» Extracted records:

· · · · ·

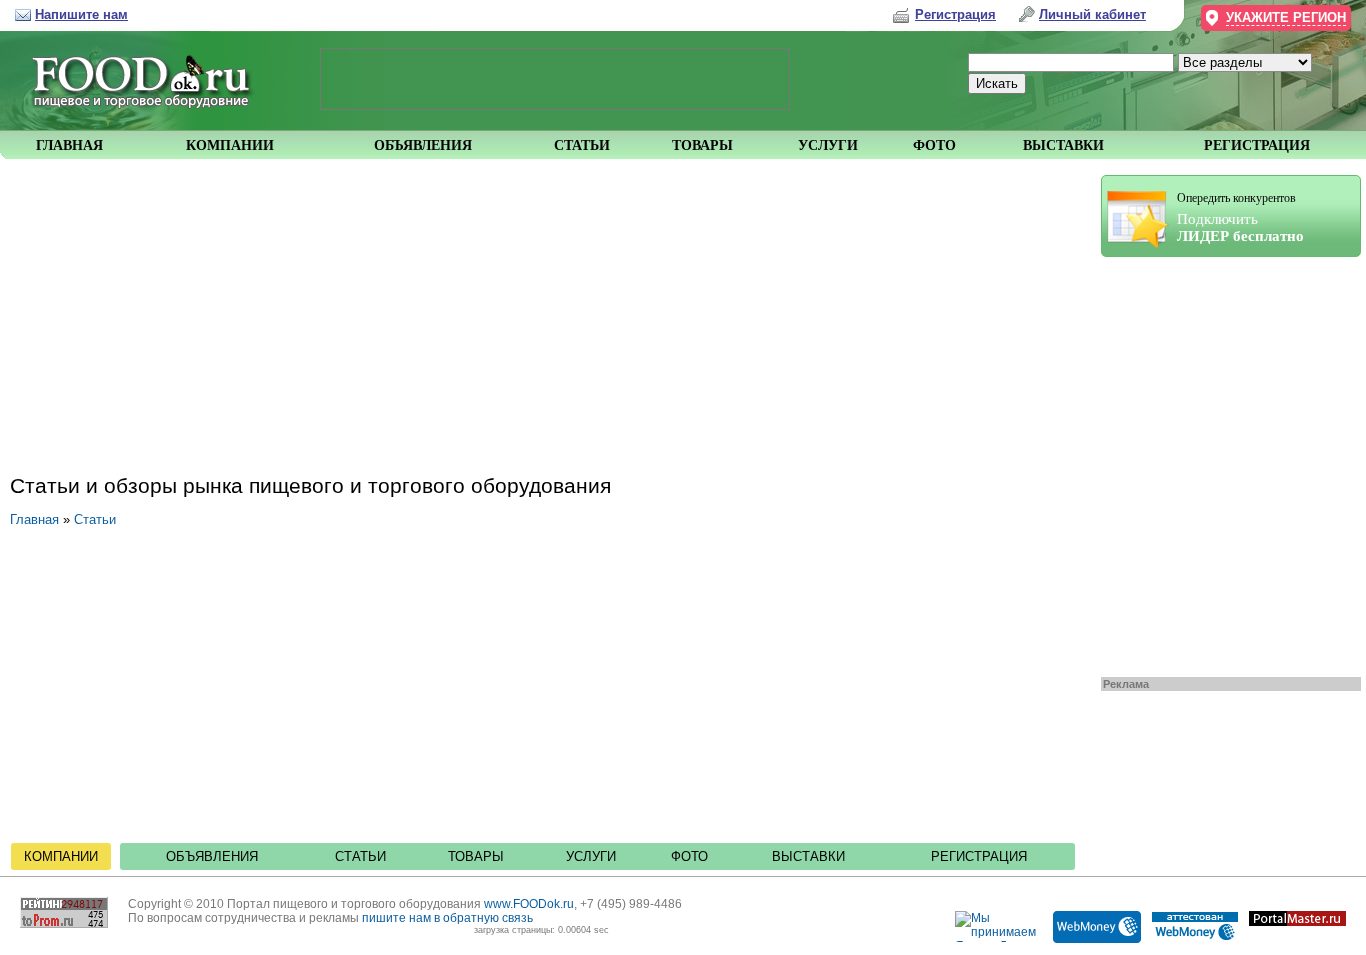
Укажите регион (1286, 17)
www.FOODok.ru (529, 904)
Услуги (591, 856)
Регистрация (979, 856)
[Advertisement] (1221, 462)
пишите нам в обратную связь (447, 918)
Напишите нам (81, 14)
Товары (476, 856)
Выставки (808, 856)
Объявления (212, 856)
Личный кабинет (1092, 14)
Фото (689, 856)
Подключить (1240, 217)
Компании (61, 856)
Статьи (95, 519)
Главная (34, 519)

· · · · ·

» Work order: Pictures do not go in the copy; print every entry exactly as it stands.

» Expected answer:
Укажите регион (1286, 17)
www.FOODok.ru (529, 904)
Услуги (591, 856)
Регистрация (979, 856)
[Advertisement] (1221, 462)
пишите нам в обратную связь (447, 918)
Напишите нам (81, 14)
Товары (476, 856)
Выставки (808, 856)
Объявления (212, 856)
Личный кабинет (1092, 14)
Фото (689, 856)
Подключить (1240, 217)
Компании (61, 856)
Статьи (95, 519)
Главная (34, 519)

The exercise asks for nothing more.